Superintendent Runcie angered over MSD officer's refusal to act

By Peter Burke - Managing Editor, Andrew Perez - Reporter, Carlos Suarez - Anchor/Reporter

PARKLAND, Fla. - Students will return to Marjory Stoneman Douglas High School next Wednesday on a modified schedule for what Broward Schools Superintendent Robert Runcie calls a "week of transition."

Speaking at a briefing outside the Parkland school Friday, Runcie went over plans for the return of students and also expressed his anger over learning the school's resource officer did not act during the mass shooting that killed 17 people.

The modified schedule will run from 7:40 a.m. through 11:40 a.m which is basically a half day.

"It's a week of folks coming together, reconnecting and going through the healing process," said Runcie.

Freshman Building 12, where the shootings occurred, has been sealed off and will not be reopened. Students who were in classes in the building will be moved to other locations on campus and will remain with classmates. The state claims it will cost $28.5 million to tear down the building and build a new one.

Runcie added that counseling and support systems will be provided for students, teachers and staff. 

According to the Superintendent, BSO will be arming school resource officers with automatic rifles on school grounds on a short-term precautionary measure to defend against any copycat attacks.

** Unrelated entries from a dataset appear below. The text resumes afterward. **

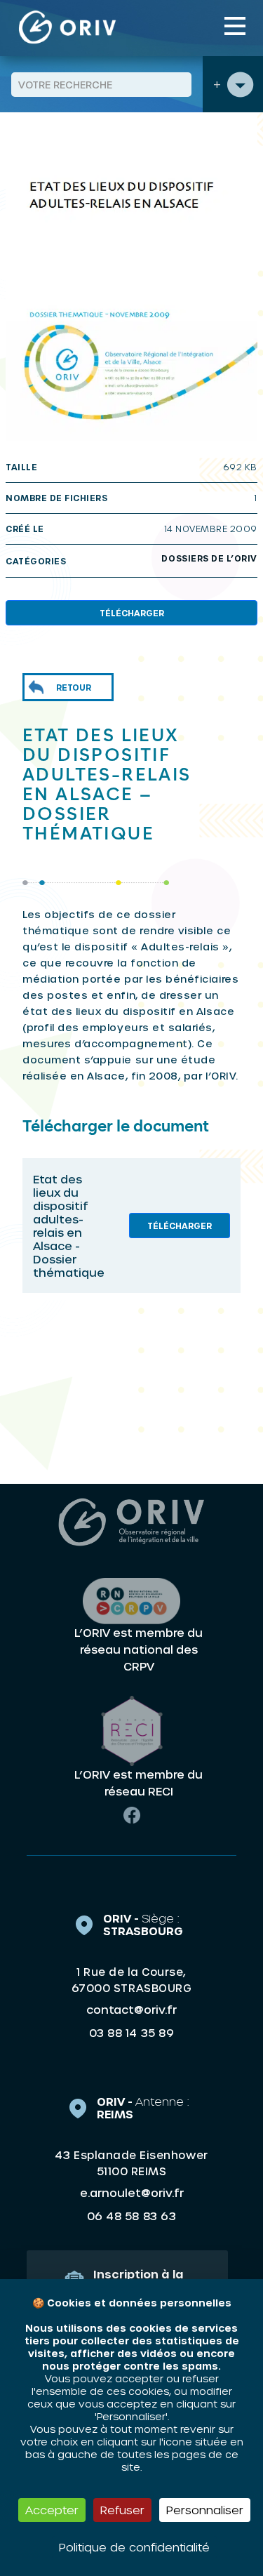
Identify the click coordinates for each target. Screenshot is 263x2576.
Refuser (122, 2509)
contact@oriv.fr (131, 2009)
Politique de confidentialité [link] (134, 2547)
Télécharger (132, 613)
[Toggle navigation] (234, 26)
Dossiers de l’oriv (209, 558)
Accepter (52, 2509)
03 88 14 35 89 (131, 2032)
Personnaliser (204, 2509)
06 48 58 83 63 (131, 2216)
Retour (73, 687)
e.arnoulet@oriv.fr (132, 2192)
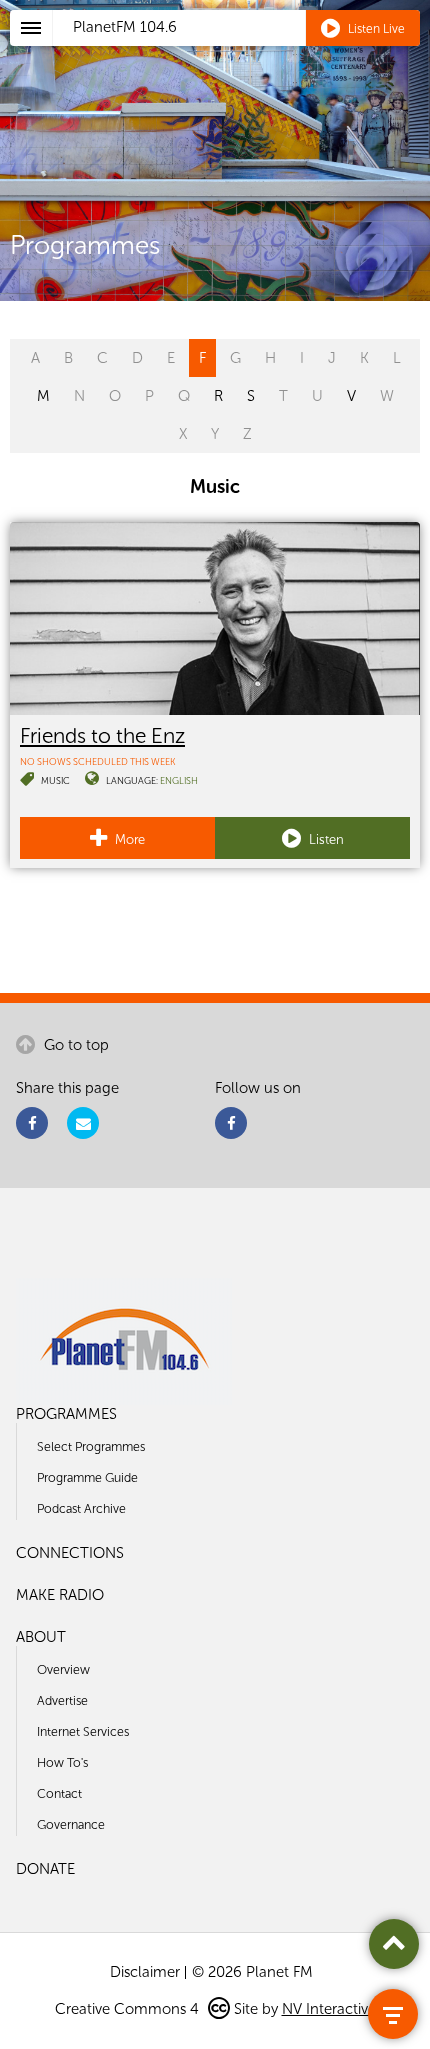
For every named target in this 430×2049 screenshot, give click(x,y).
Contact (59, 1793)
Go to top (74, 1045)
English (179, 780)
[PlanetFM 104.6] (241, 51)
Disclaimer (145, 1972)
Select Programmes (91, 1446)
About (41, 1637)
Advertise (62, 1700)
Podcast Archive (81, 1508)
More (128, 839)
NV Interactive (329, 2009)
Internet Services (83, 1731)
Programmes (66, 1414)
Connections (70, 1553)
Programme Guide (87, 1477)
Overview (63, 1669)
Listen (325, 839)
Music (55, 780)
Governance (71, 1824)
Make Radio (60, 1595)
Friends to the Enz (102, 735)
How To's (62, 1762)
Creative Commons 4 (129, 2009)
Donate (45, 1869)
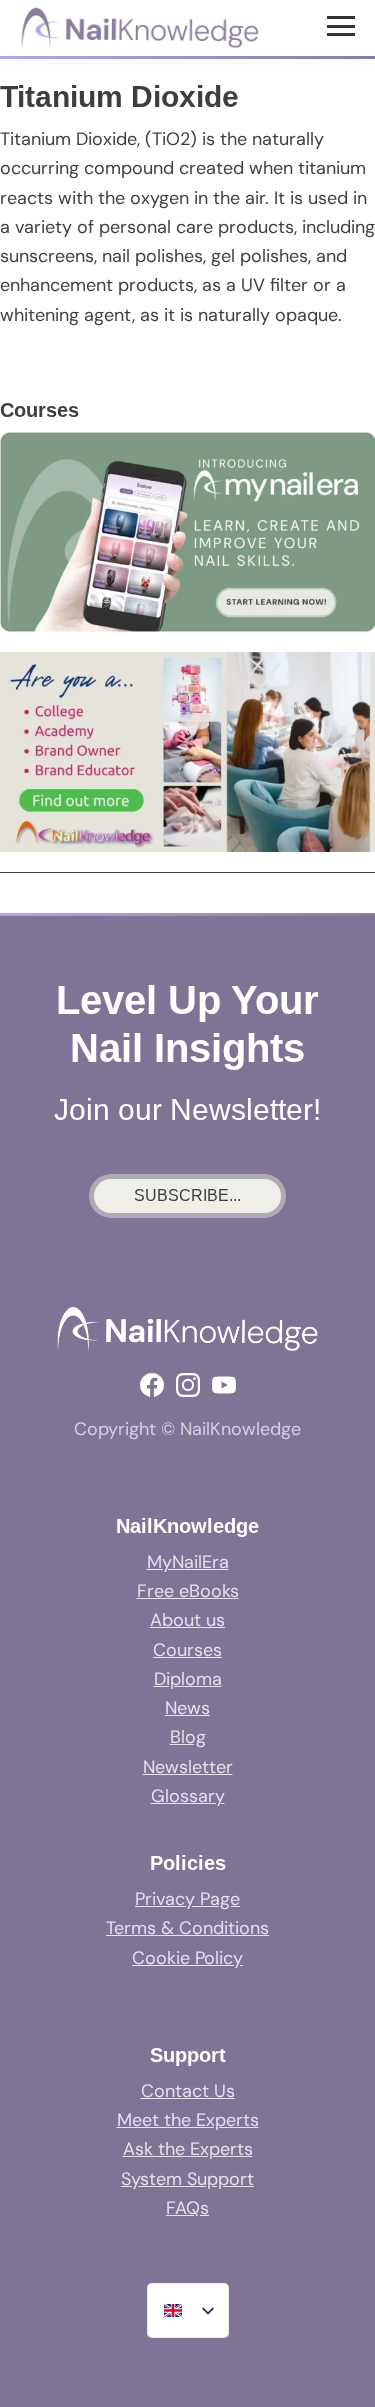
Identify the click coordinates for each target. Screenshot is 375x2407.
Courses (187, 1650)
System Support (187, 2179)
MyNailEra (188, 1562)
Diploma (188, 1679)
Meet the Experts (188, 2120)
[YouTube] (224, 1385)
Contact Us (188, 2091)
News (187, 1708)
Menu (343, 25)
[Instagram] (188, 1385)
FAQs (187, 2208)
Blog (188, 1737)
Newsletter (188, 1767)
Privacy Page (187, 1899)
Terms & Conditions (187, 1928)
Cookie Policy (187, 1958)
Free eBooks (188, 1591)
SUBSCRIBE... (187, 1195)
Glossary (188, 1796)
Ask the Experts (188, 2149)
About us (187, 1620)
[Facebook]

Officers will not be armed with automatic weapons at the county's elementary schools.

"I'm extremely upset, outraged." Runcie said about learning school officer Scot Peterson refused to go inside the building when Nikolas Cruz fired on students and staff.

"It's inexcusable. I was happy to see Sheriff Israel dealt with it swiftly. It's just really outrageous, I'll just leave it at that. There are no other words to describe what we heard [Friday]."

Runcie went on to say that he has seen no evidence that any other Broward Schools resource officers have acted in the same way as Peterson.

In regards to arming teachers, Runcie says he is against the proposal floated by President Trump to arm teachers and believes securing schools should be left up to trained personnel.

"If we really want to do something, spend money on adding more school resource officers and law enforcement officers out there," said Runcie. "Asking our teachers to carry guns, to me, that's an easy way out. We got to do a better job in investing in education and making sure our schools are as safe as possible."

Teachers and staff at Stoneman Douglas headed back to campus Friday for discussions to meet staff members' needs, with a variety of support services.

Attendance was not mandatory.

Christopher Maddox is one such teacher that returned to school Friday.

"We up and left and the room has just been that way, so I'll go into the room for the first time and I've got to put the laptops up and, you know, straighten up," Maddox told Local 10 News.

A growing memorial sits outside Marjory Stoneman Douglas High School after the mass shooting at the Parkland school that killed 17 people.

Another teacher, Jim Gard, said they will be focusing on trying to get things back to normal for the students.

"You know, we're teachers. We care about the school. We care about the kids. You know, we're not going to let this beat us," he said. "They put a lot of people's minds at ease that we're going to try get back to as normal as possible and really take care of the kids."

Memorials continue to surround the school as counselors were on site to speak with any teachers or school employees. 

Staff members said they were comforted by each other's presence Friday.

"I have to say, it was hard to go back in, but when I saw my coworkers, I saw my administrators, especially our principal, it's been comforting," teacher assistant Diana Cortes said. 

Hours after teachers arrived at the school, hundreds of students from West Boca High School made the 10-mile walk to Stoneman Douglas for the second time to pay their respects at a memorial outside the school.

"It was really devastating, because I knew people that passed away -- friends -- so it breaks my heart," one student said. "We have to push for them and understand that guns don't kill people, people kill people."

The students were welcomed by Stoneman Douglas teachers.

"To watch all of these kids do this is absolutely beautiful," Elizabeth Smith said. "We instilled confidence in them, we've instilled eloquence. If you've seen these kids talking, you know, they are talking with intelligence."

A voluntary campus orientation for all Stoneman Douglas students and their parents is scheduled from 3 p.m. to 6 p.m. Sunday.

Teachers and staff who don't come back Friday will be required to return Monday and Tuesday for planning days.